消費税

日本の消費税が5%から8%へ、そしてその後は10%に引き上げられる骨子の法案が昨日衆議院で可決されました。

 先進国としては異例に低い水準の消費税率が国家財政の破綻→格付け機関による日本あるいは日本国債の格付け引き下げ→日本円の暴落などといったシナリオ、そんな足音が少しずつ大きくなってきているような気がしていた時に、野田政権は与党内部からの造反をも乗り越えて前に進む様に、ある歴史小説がダブって映りました。

その小説は、城山三郎の「男子の本懐」です。濱口雄幸総理は丁度今のような不景気の真っただ中、世間あるいは国民に不評を買う「緊縮財政」を貫き最後は東京駅だったかで暴漢に襲われ命を落とすのですが、その際「男子の本懐」と言ったとか。

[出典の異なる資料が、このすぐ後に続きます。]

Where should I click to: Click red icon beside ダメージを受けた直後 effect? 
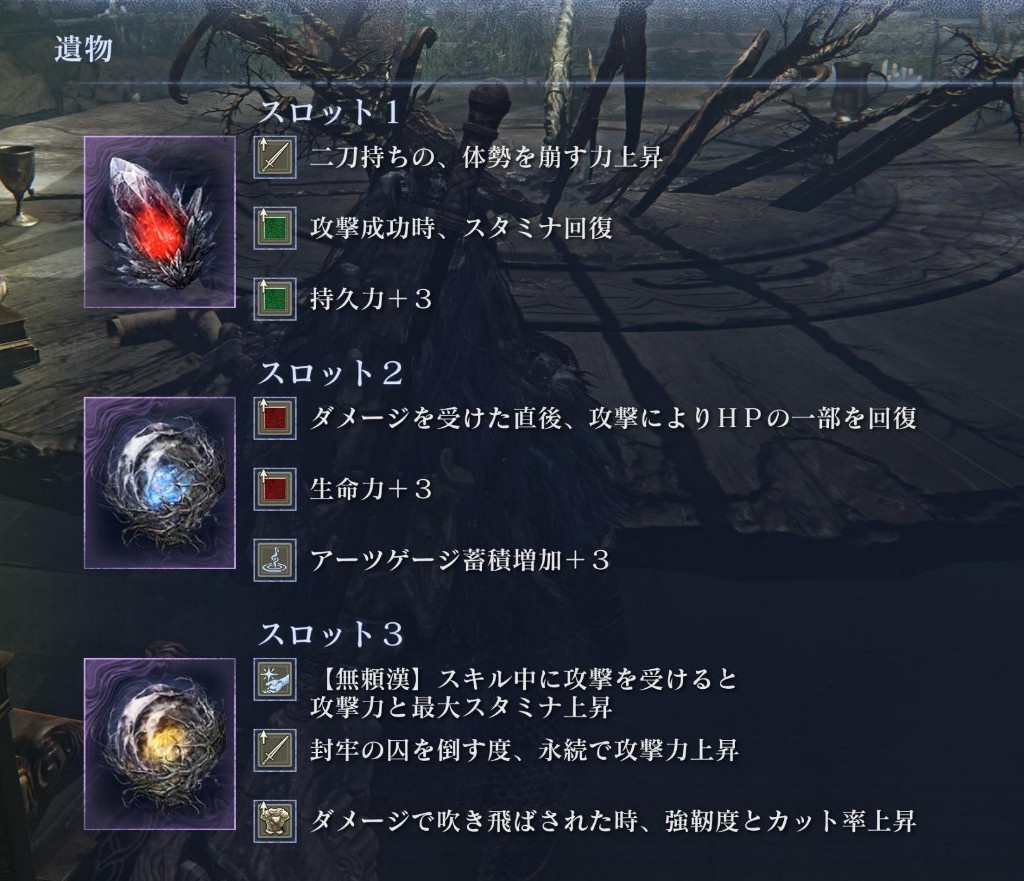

この内閣、確か井上準之助大蔵大臣が総理を支えていたからこそ、志半ばで倒れたとはいえ彼の存命中は政治にブレを作らず自分の信じる道を貫きとおせたのではと考えたとき、いまの野田総理にそのような右腕は存在するのだろうかと、民主党の混乱ぶりを見るにつけ「さびしい想い」を抱いてしまいました。